The story he tells is of his chance meeting with a courageous army, led by their inspirational ruler, who are on their way to give their lives for a tiny piece of land, motivated by a point of honor.

Keep in mind that many of the words are Old English. Just try to understand them in context. Sorry I don’t have the notes to explain them.

It is a truly noble soliloquy, beautifully written, and with eternal meaning.

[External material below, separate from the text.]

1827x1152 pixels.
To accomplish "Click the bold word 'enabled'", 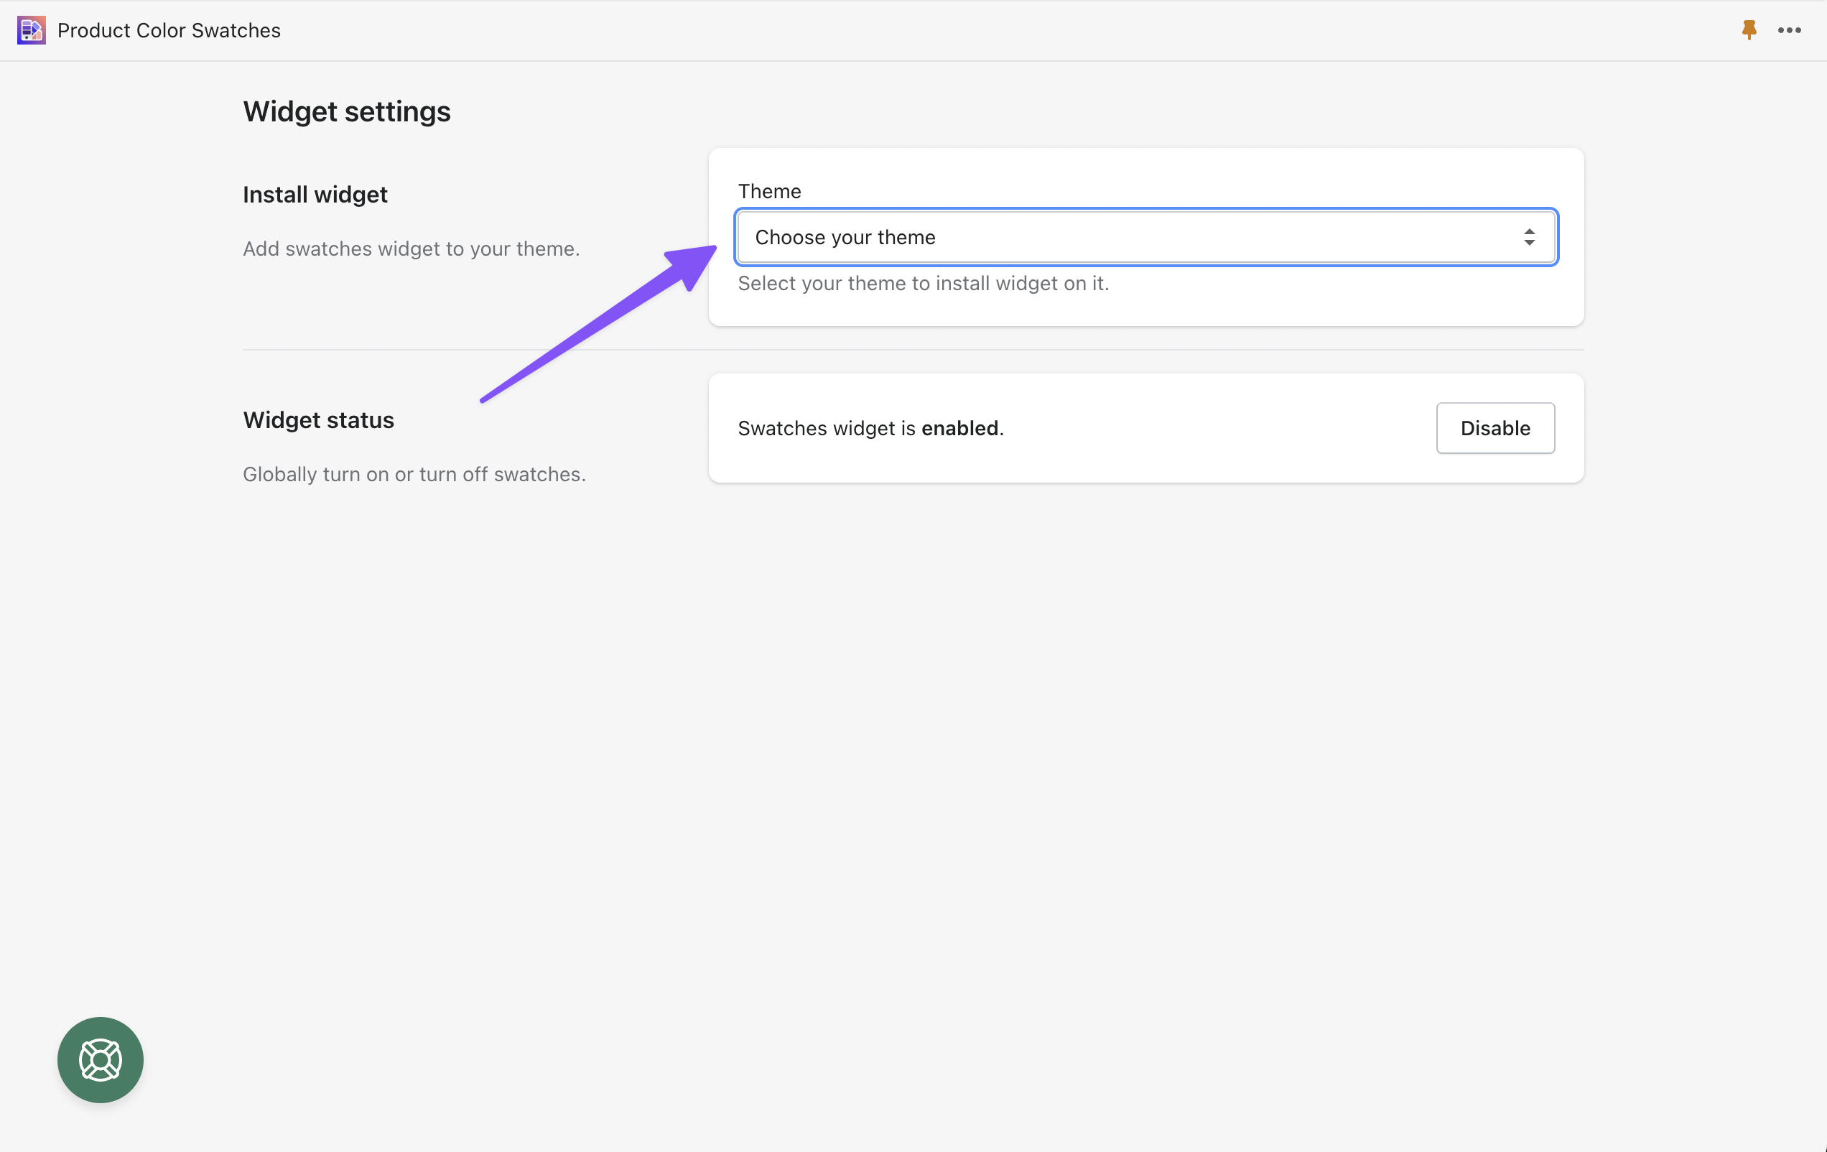I will (x=959, y=429).
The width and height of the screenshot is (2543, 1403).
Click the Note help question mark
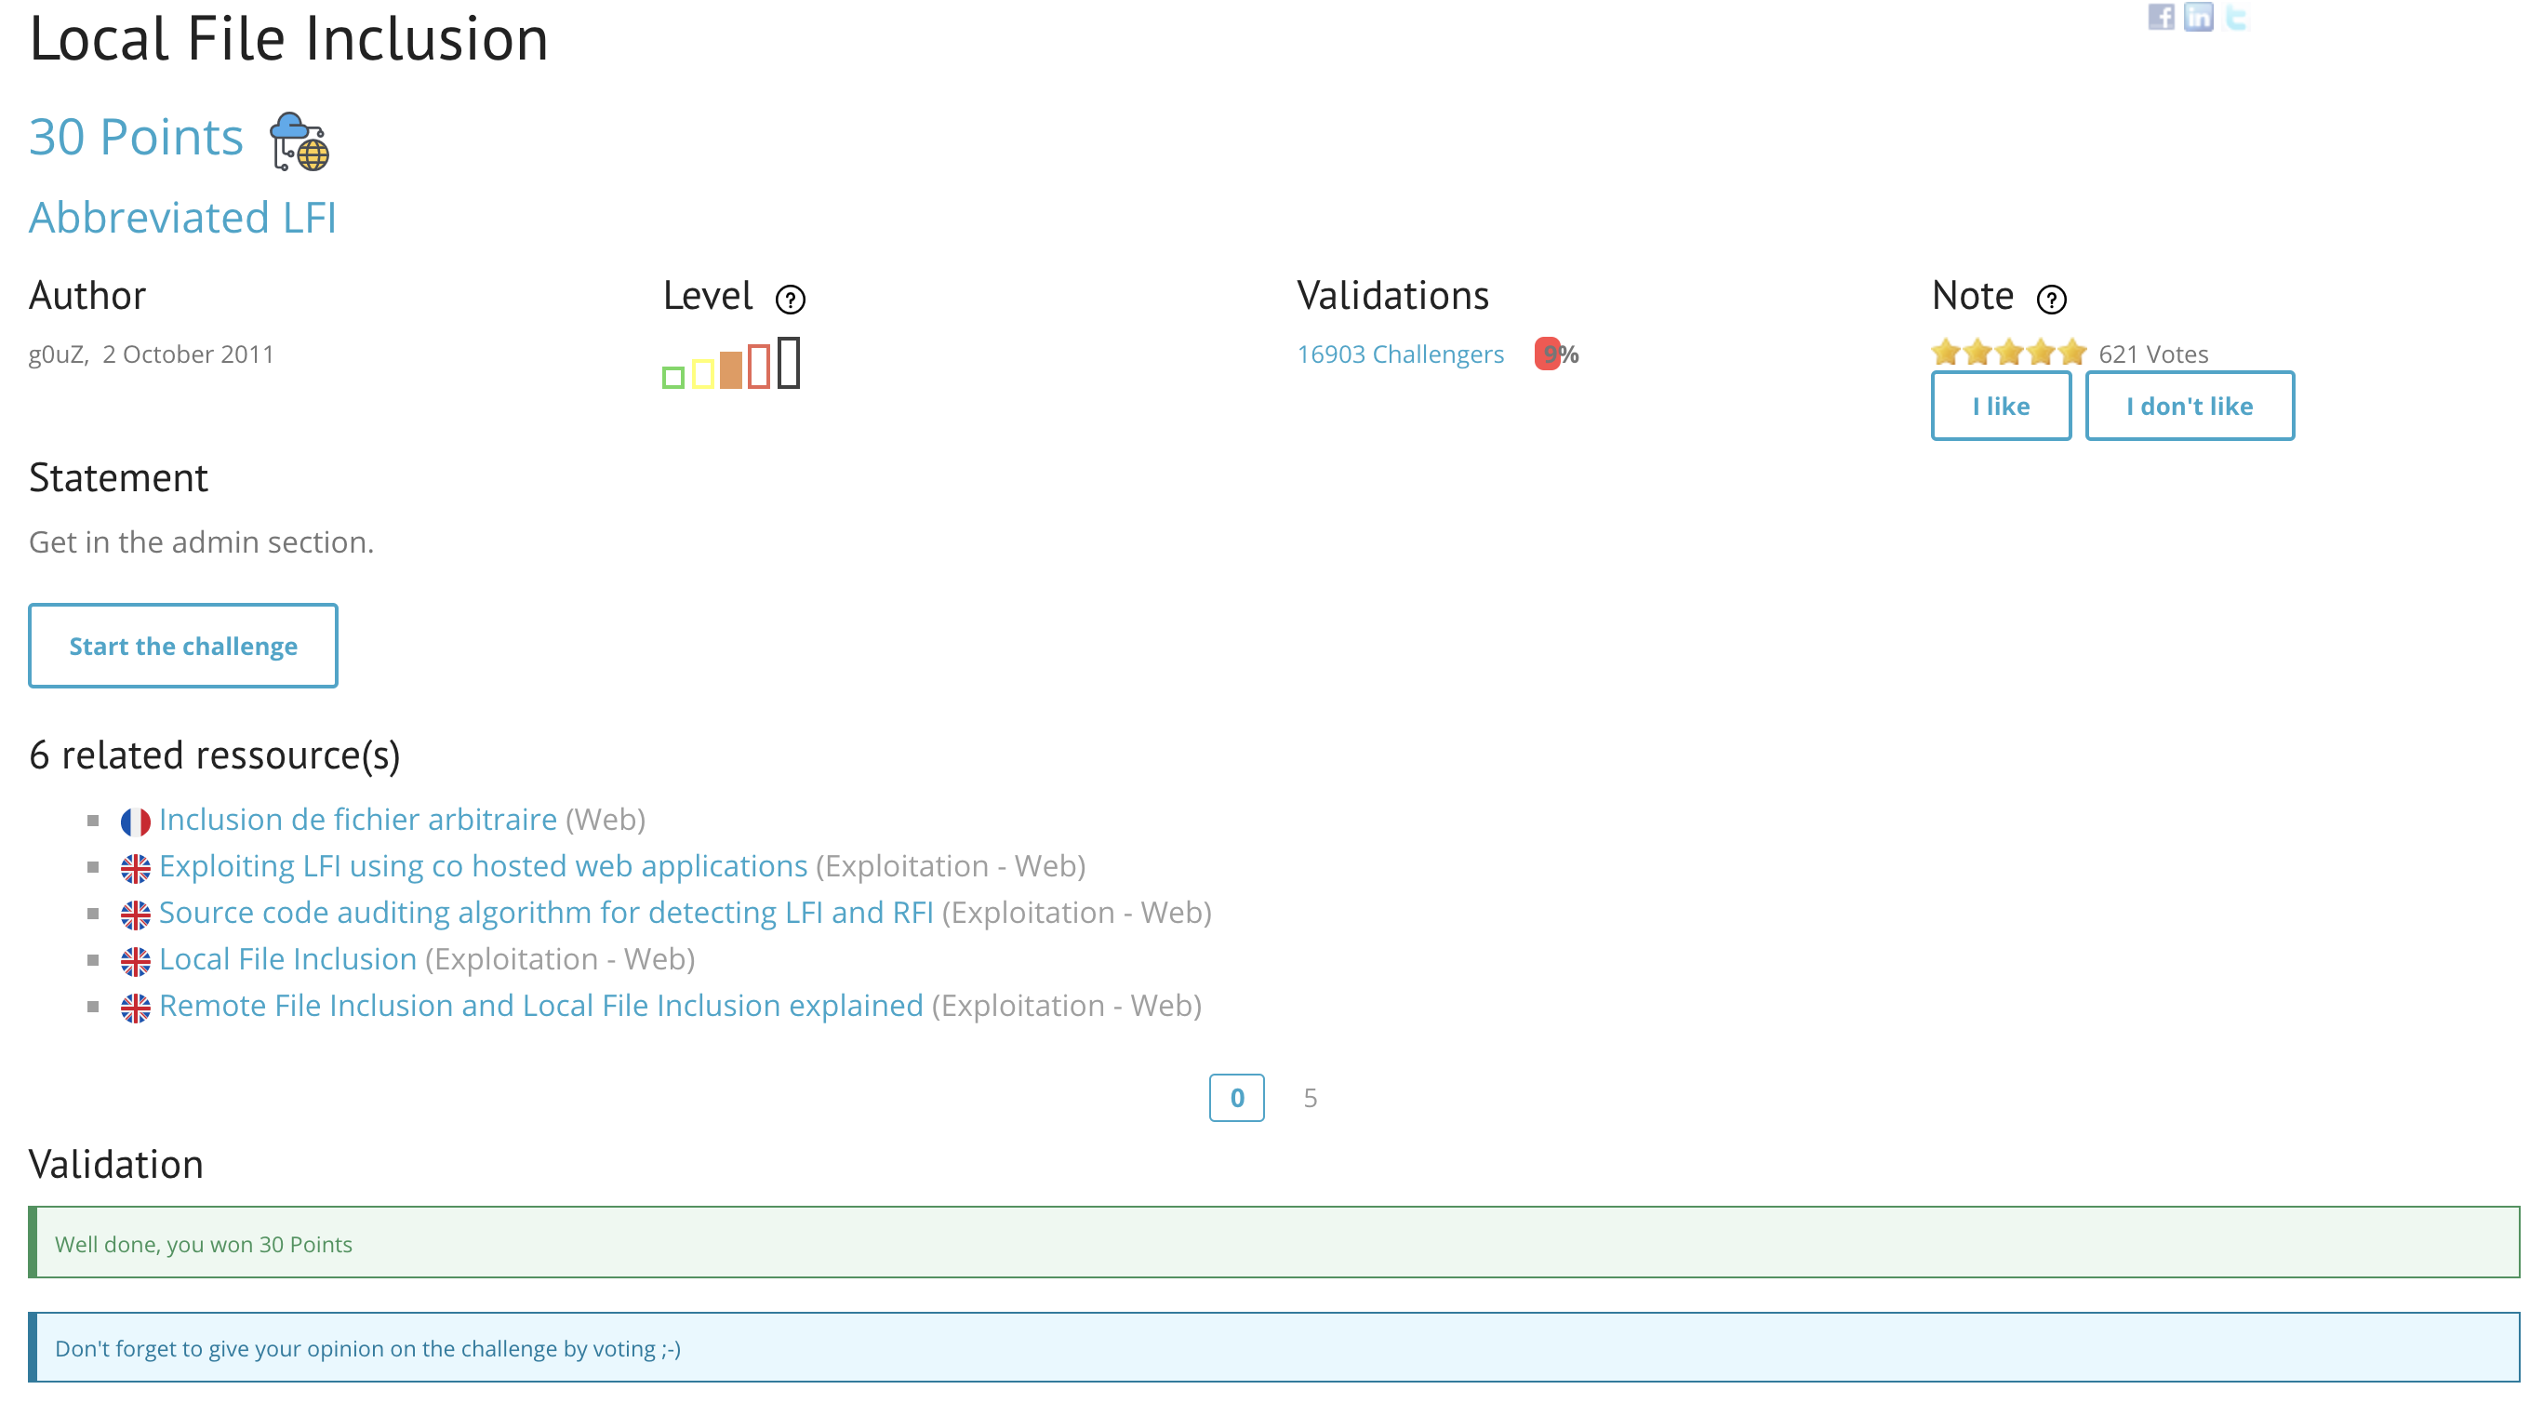coord(2051,299)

How all occasions do inform against me
And spur my dull revenge! What is a man,
If his chief good and market of his time
Be but to sleep and feed? a beast, no more.
Sure he that made us with such large discourse,
Looking before and after, gave us not
That capability and godlike reason To fust in us unus'd.
Now, whether it be Bestial oblivion, or some craven scruple
Of thinking too precisely on the event,-
A thought which, quarter'd, hath but one part wisdom
And ever three parts coward,-I do not know
Why yet I live to say 'This thing's to do;'
Sith I have cause, and will, and strength, and means
To do't. Examples, gross as earth, exhort me:
Witness this army, of such mass and charge,
Led by a delicate and tender prince;
Whose spirit, with divine ambition puff'd,
Makes mouths at the invisible event;
Exposing what is mortal and unsure
To all that fortune, death, and danger dare,
Even for an egg-shell. Rightly to be great
Is not to stir without great argument,
But greatly to find quarrel in a straw
When honour's at the stake. How stand I, then,
That have a father kill'd, a mother stain'd,
Excitements of my reason and my blood,
And let all sleep? while, to my shame, I see
The imminent death of twenty thousand men
That, for a fantasy and trick of fame,
Go to their graves like beds; fight for a plot
Whereon the numbers cannot try the cause,
Which is not tomb enough and continent
To hide the slain?-O, from this time forth,
My thoughts be bloody, or be nothing worth!

1 comments:

jmsjoin said...

Wow little bill!
You're getting to be something. I remember reading that in College and it is beautiful but I think my mind is slowing down or something because it is still beautiful but I can't understand it.